Labor wants to scrap negative gearing. What’s that going to do?
So Labor dropped a bomb-shell over the weekend, announcing that they would restrict negative-gearing to new dwellings and halve the capital gains tax concession.
A lot of people have been asking me what I think it means, and what affect it will have on the property market. It’s a bit curly, so I thought I’d just work through my thinking here. Think out loud, so to speak.
The first point I should fess up is, that market impacts aside, as a property educator, this is probably good news for me. The secret to my success has been in helping people find ways to avoid the traps of negative gearing. I can’t tell you how many people have come to me just because they had slammed into a credit wall just as they were getting their portfolios off the ground.
For a long time, negatively geared properties were the received wisdom. It was what family accountants all over the country, who didn’t know better, recommended to their clients.
So if the negative gearing window closes, I can expect there will be a lot more interest in the kinds of strategies I offer.
Just want to declare my hand there.
But you don’t care about my business model. What’s going to happen to the market? I haven’t had all that long to think about it, but here’s a few thoughts…
First up, negative gearing, as a force, is probably big enough to move the market in a noticeable way.
Over 1.3m Australians use negative gearing. That’s substantial.
Or have a look at what happened to total net rent in Australia, when the capital gains tax was introduced:
Negative gearing is a big deal in Australia. And so if you had some totally nut-so policy that removed negative gearing over night, a lot of people would feel it. That’s why Labor’s plan doesn’t touch properties that are already negatively geared. Nobody’s that stupid.
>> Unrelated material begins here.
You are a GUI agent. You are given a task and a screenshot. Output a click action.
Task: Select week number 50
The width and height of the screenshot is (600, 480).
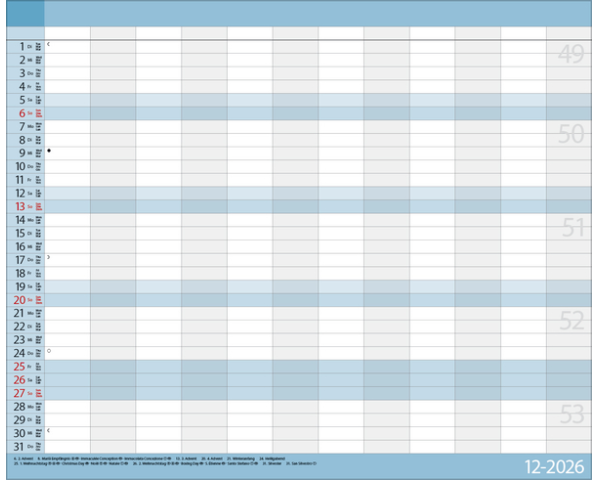pos(570,135)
Labor’s plan is also to restrict negative gearing to new houses. But that’s not all that different to removing it completely, in terms of impact. Only 5% of investors buy new properties. 19 out of 20 buy existing properties.
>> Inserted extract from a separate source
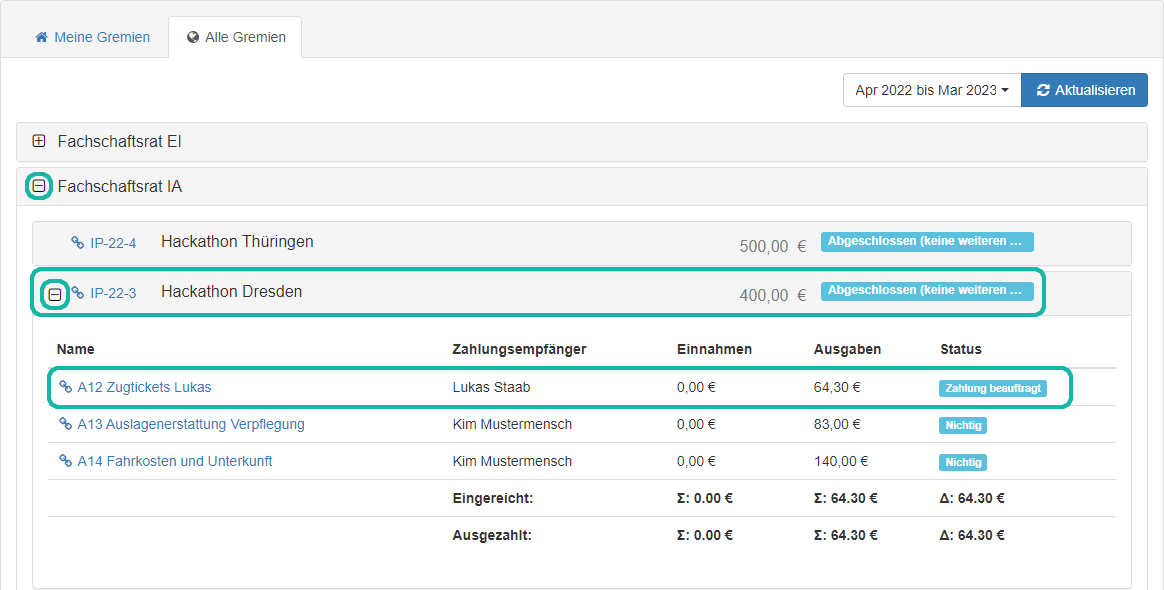Click the Aktualisieren button
The width and height of the screenshot is (1164, 590).
[1084, 90]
(If we’re tinkering with this stuff, how about we make investors who increase the capacity of the housing stock – by adding bedrooms, granny-flats, units etc – eligible for the “new property” perks too, hey?)
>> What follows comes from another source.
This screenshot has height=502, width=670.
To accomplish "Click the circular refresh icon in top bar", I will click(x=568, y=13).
So a policy that targeted negative gearing on existing properties (95% of the investor market) has the capacity to have a real impact.
You often here the claim made that it will have an impact on rents. I looked into it and the data doesn’t really bear that out. The Hawke-Keating government quarantined negative gearing between 1985 and 1987, but you can’t really pick it in the rental data (highlighted in red).
There were strong increases in Sydney and Perth, but if it were all about negative gearing you’d expect it across the country.
But for me, I wouldn’t really be looking for it in the rental data.
I mean, the idea you hear was that landlords needed more return to make it work, so they pushed up rents. But if the market can handle you putting another $50 bucks on your rent, why aren’t you doing it already?
Rental prices are determined by what people are willing and able to pay. Supply is not determined by investors (remember only 5% invest in new housing). And if an investor decides a particular property is no longer working and they sell up, the housing stock does not decrease.
This is an important point and it tells us where we should expect to see any impact show up.
Because at the end of the day what really what matters to investors is the relationship between rents and house prices.
For an investment to be worth it, the return of the asset has to be worth it relative to the price of the asset.
Negative gearing tweaks this relationship by adding in a tax-break benefit on top of the return benefit.
Take it away, and the balance shifts. To return the balance, either rents need to go up, or prices need to come down.
But if rents are already at the limit of what renters can bare, what’s going to happen?
Yup. Prices are going to go down.
And that will happen with new sales. New investors will be looking at the rental return, without the benefit of negative gearing, and think, I just can’t make that price work.
That doesn’t necessarily mean that prices overall will go down though. Investors might just simply step down the price ladder of the properties they’re interested in. That might leave a whole in high-end properties, or in certain segments… it’s very hard to say.
What we could expect though is if the changes come in on July 1 2017, as Labor plans, then we could see a lot of activity in the market in the run up to that date. We could see a strong pull-forward effect.
Depending on how it plays out and how forward looking investors are, that could actually create a spike in price growth in the near term, as people compete for the properties on offer.
Still early days, but that’s what I’d be looking for if Labor gets in and negative gearing gets canned. Not a lot of action on the rent front, with a softening influence on prices over the medium term, and the potential for a pull-forward effect in the short term.
Wish I could be more definitive, but there’s so many factors at play. Anyone who tells you they have a crystal ball for this stuff is kidding themselves.
What do you think? What will happen if this plan gets up?